Not Everything in Our Bibles Is Inspired
Foreword by Dr. Ralph Winter, Chancellor, William Carey University
What you have in your hands is a jewel. On the one hand it is a light, jaunty page-turner, almost like reading a novel. At the same time it is constantly wandering (cleverly, intentionally) into a huge amount of the kind of information about the Bible that is normally reserved for privileged seminary students.
I truly doubt if anyone has ever written a book which makes so much ‘weighty’ knowledge about the Bible so digestible, so accessible, so fascinating and so attractive. It is not to be read just once, but treasured as a permanent reference to which you will want to refer again and again.
I suspect if Neil had given chapter titles that employed seminary language to describe their contents, you, the reader, might be inclined to skip this one or that one. As it is, you can’t possibly imagine what is in a chapter simply by reading its title! But that is a very good thing. No serious believer ought to skip even a single chapter.
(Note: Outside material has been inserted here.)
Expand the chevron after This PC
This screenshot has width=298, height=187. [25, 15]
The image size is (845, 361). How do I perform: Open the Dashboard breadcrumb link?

Once you get into a chapter you find yourself involved in information you might never have sought out – mainly because you could not have imagined what it was.
This is a very important book. It is very important for the simple reason that the Bible itself is very important. There is no more important book to know all about than the Bible, and this book will tell you many, many things which 98 per cent of Christ’s followers don’t know and have never even thought about.
Good work, Neil. You have created an incredibly valuable introduction to the Bible, and you have done it in a marvellously winsome way. It is bound to be a major blessing to many.